Ignotas animum dimittit in artes.

He turns his mind to unknown arts. (Ovid)

[The "fabulous artificer" Daedalus is about to invent wings. James Joyce used this line as the epigraph of A Portrait of the Artist as a Young Man.]

 

sunt lacrimae rerum et mentem mortalia tangunt

Men weep here too, and mortal troubles touch their hearts. (Virgil)

A very loose translation; literally, it's "there are tears of things, and mortal matters touch the mind." Aeneas and his crew, who have been shipwrecked near Carthage, come upon murals depicting the fall of Troy, of which they are among the few survivors. Aeneas tries to reassure them that the locals are also human and will most likely receive them hospitably.

 

Ex africa semper aliquid novi.

Always something new out of Africa. (Pliny)

[I thought of this line, from which the wonderful book Out of Africa takes its title, on election day.]

 

Discedit frutex, ubi patriam ulterius lacerare non potest.

Bush is gone, where he can no longer tear the country apart. (Praesidium)

[This was on inauguration day. Frutex means bush, but the comic writer Plautus also uses it as a word of abuse, translated as "blockhead." "Ulterius lacerare" echoes the inscription upon the tomb of the Irish satirist Jonathan Swift: Here lies J.S., ubi saeva indignatio cor ulterius lacerare nequit -- that is, "where bitter indignation can no longer wound his heart." I misremembered the epitaph and put non potest in place of nequit; they are synonymous, and mean can't. Nequit may be stylistically better -- I'm not a good enough Latinist to know -- but I think I was unconsciously drawn to lacerare non potest by the rhythm, which is that of the end of a dactylic line, one of the standard forms of Latin verse.]

As a footnote, Obama has turned out to be no less divisive than Bush was.

 

annuit coeptis

He (God, Fate, or the Great Pumpkin) approved the enterprise.

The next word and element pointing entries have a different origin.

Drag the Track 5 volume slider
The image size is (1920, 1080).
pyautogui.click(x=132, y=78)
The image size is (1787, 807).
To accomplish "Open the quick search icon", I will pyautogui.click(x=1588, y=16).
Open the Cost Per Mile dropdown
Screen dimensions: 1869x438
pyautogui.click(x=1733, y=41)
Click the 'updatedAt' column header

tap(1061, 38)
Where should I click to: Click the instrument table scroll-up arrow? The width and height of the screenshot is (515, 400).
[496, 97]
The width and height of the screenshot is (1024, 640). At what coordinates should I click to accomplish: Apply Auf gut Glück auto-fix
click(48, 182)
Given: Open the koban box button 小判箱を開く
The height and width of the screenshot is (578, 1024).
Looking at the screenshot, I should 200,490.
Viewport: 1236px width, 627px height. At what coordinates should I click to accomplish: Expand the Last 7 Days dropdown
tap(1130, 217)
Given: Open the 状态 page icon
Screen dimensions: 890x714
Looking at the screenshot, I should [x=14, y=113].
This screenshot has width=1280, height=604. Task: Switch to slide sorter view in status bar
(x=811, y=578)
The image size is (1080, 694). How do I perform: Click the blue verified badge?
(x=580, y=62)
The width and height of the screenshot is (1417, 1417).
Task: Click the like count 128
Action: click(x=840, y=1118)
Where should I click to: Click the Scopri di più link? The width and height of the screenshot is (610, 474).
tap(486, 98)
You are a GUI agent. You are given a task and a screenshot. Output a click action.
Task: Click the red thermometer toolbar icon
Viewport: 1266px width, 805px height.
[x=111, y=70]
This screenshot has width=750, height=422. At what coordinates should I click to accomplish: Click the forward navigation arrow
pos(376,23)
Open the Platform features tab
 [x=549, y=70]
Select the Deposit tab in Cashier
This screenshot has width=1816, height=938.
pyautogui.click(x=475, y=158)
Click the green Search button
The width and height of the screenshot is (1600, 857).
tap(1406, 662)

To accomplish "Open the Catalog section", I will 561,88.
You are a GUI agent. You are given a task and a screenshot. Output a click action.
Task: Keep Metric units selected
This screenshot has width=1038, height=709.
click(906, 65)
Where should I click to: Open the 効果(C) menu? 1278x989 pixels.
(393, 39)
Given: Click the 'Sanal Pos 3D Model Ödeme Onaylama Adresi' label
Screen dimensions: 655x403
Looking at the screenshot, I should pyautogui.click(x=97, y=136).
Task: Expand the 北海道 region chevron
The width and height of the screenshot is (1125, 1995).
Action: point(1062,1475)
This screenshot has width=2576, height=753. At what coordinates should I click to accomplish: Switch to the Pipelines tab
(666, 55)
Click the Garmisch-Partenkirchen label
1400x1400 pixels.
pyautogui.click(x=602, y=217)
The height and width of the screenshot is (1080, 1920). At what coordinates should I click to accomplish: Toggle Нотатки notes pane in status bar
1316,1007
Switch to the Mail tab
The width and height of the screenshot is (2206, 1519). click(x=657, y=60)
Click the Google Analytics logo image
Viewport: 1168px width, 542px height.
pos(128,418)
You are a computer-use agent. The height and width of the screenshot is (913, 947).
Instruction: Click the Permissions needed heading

[From the weird symbolic graphics on the dollar bill; the complete quote, referring to the founding of the United States, is annuit coeptis novus ordo seclorum: literally, "the new world order nods to the undertakings." ]

 

Neaera's Hair

Alas! What boots it with uncessant care
To tend the homely slighted Shepherds trade,
And strictly meditate the thankles Muse,
Were it not better don as others use,
To sport with Amaryllis in the shade,
Or with the tangles of Neæra's hair?

This is from Milton's Lycidas. I take it as a personal reproach, like this sentence from Middlemarch:

We are on a perilous margin when we begin to look passively at our future selves, and see our own figures led with dull consent into insipid misdoing and shabby achievement.